A report into the life and death of Tine Fontaine released on Tuesday in Sagkeeng First Nation, Man., highlighted the issue of absenteeism and advocates are hopeful it will help bring about change.
One of five recommendations made in the report by the Manitoba Advocate for Children and Youth, Daphne Penrose, calls on Manitoba Education to make sure a recently announced review of education includes a response to absenteeism across the province and a review of the use of out-of-school suspensions and expulsions.
The report found Fontaine’s attendance in school decreased significantly in the 2011-2012 school year following her father’s death.
Penrose said not enough was done to address her chronic and severe absenteeism.
“In the case of Tina, the educational system had an opportunity to identify her struggles early and coordinate resources to ensure her well-being and potential,” the report states. “While there was clear evidence that Tina encountered wonderful educators in her life, overall, the educational system missed opportunities to provide supports and engage in a meaningful way.”
Inner City Youth Alive executive director Kent Dueck, who raised the issue of absenteeism in 2017, is part of a provincial task force looking at ways to curb absenteeism rates. He said more needs to be done to address the issue.
“To date I feel as though the actions and measures taken haven’t been anything of substance,” said Dueck. “We’ve been spending the last three years basically discussing the problem, studying the problem.
“We’re not putting enough energy into this, we’re not committed enough and there will be more stories like this.”

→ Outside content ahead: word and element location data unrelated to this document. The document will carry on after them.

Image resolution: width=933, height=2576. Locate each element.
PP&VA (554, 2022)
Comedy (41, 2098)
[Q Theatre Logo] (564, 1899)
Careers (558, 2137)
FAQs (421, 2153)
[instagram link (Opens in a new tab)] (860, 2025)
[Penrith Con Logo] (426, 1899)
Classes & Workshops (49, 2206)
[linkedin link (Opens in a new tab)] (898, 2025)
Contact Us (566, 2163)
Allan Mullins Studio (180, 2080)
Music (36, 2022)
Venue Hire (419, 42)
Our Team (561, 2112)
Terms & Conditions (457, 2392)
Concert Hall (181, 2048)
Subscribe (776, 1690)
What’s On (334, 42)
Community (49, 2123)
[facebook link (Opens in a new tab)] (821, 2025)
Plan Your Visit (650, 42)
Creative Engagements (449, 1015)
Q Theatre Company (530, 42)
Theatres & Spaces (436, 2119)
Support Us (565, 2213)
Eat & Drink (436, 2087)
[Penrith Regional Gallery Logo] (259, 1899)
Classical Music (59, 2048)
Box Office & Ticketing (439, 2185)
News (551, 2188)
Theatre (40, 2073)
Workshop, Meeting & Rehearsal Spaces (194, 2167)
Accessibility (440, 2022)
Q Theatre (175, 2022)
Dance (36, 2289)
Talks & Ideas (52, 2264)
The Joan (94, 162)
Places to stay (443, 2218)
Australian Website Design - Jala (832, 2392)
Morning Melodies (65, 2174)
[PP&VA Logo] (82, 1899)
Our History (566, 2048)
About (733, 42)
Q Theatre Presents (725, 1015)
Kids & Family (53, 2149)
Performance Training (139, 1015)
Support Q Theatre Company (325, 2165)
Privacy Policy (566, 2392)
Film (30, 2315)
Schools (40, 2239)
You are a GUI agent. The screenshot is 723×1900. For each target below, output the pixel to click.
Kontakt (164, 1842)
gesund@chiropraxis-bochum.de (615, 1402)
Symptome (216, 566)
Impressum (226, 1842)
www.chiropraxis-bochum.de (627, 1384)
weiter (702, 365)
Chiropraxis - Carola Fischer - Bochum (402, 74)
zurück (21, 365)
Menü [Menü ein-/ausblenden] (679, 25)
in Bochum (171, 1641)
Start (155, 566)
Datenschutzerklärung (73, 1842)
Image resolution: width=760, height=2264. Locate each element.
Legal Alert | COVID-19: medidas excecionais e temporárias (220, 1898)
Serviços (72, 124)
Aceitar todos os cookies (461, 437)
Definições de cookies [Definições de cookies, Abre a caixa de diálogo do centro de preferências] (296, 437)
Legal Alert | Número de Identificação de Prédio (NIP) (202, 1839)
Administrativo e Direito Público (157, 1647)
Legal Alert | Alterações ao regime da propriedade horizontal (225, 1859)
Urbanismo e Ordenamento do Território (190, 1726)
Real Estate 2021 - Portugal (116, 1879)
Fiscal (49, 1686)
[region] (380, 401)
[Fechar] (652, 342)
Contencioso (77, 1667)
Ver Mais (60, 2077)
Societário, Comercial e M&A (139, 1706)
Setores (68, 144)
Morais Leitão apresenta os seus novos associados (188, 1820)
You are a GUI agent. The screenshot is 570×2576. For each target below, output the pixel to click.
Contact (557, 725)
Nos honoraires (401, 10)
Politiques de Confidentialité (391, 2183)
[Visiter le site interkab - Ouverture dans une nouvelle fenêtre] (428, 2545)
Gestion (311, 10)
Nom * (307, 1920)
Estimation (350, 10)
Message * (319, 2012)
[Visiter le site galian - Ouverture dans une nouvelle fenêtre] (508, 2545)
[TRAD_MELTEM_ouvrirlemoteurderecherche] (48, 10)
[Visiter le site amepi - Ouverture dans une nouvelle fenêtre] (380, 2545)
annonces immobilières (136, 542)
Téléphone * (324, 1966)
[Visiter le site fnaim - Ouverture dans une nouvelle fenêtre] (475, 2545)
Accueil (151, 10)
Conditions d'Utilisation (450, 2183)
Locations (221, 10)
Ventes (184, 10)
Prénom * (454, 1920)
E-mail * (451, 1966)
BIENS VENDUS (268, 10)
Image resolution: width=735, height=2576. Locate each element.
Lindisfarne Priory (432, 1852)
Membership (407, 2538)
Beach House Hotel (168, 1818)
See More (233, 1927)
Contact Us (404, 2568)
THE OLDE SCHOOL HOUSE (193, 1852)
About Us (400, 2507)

Dueck’s hopeful something changes soon in the wake of the report into Fontaine’s life and death.
“I think Tina’s story kind of really puts a pointy tip to this whole thing and it’s a huge cautionary tale.”
Manitoba Education will review the advocate’s report.
Premier Brian Pallister said Tuesday the recommendation could be looked at by the provincial commission tasked with reviewing Kindergarten to Grade 12 education.
“We’ve set up an arms-length commission so I can’t tell them what to do but most certainly we will encourage them to look at these recommendations very seriously as part of the work they’re going to be undertaking to improve our education system,” said Pallister.